PROBLEM TO WORK ON: Look through the data below, tally the lines where "agent" occurs, and write the total alone.

Records from a dataset

○ ○ ○ ○

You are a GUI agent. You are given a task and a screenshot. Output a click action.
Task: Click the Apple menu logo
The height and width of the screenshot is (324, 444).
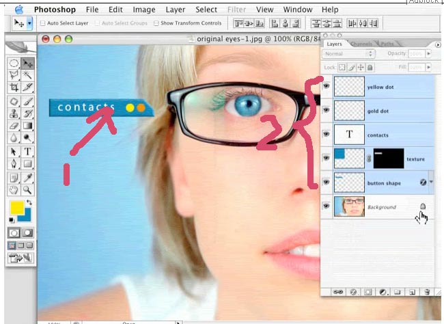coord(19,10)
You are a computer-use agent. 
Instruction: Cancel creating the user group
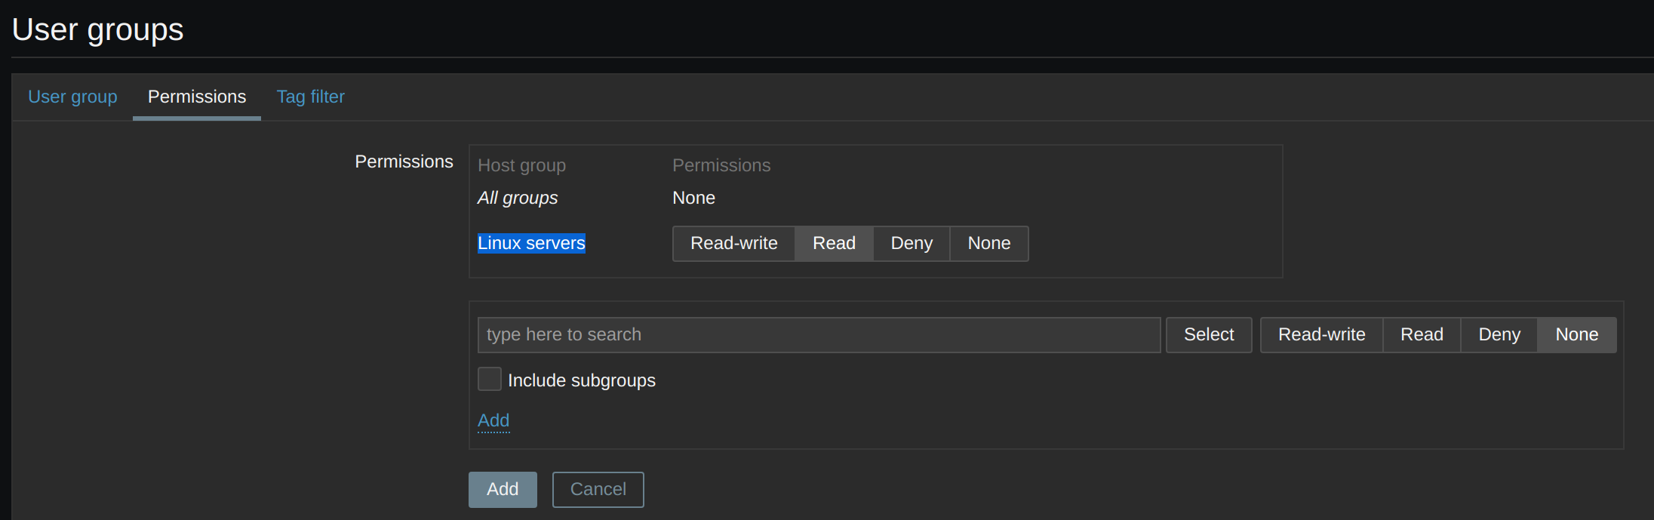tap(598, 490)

○ ○ ○ ○

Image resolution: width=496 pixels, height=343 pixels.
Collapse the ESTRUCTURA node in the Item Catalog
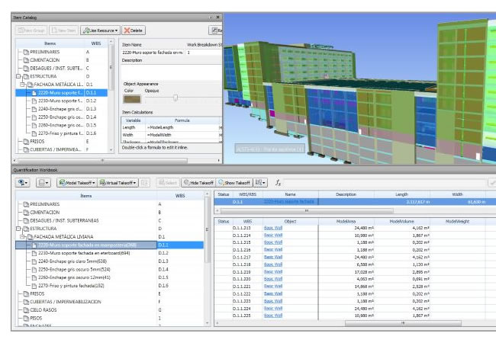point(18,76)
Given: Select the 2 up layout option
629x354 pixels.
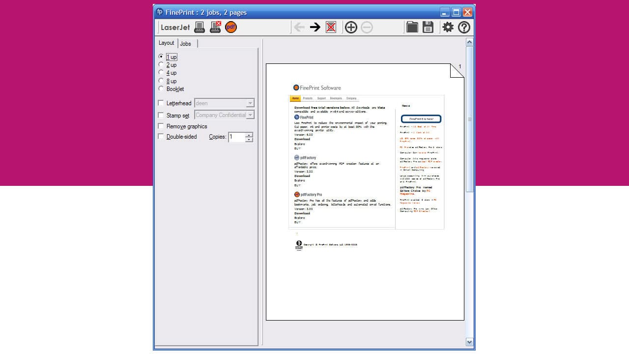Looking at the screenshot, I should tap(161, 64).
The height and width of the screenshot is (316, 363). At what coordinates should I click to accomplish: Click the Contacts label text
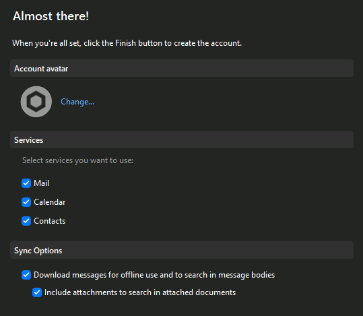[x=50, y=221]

○ ○ ○ ○

SOLUTION TO THIS TASK: 2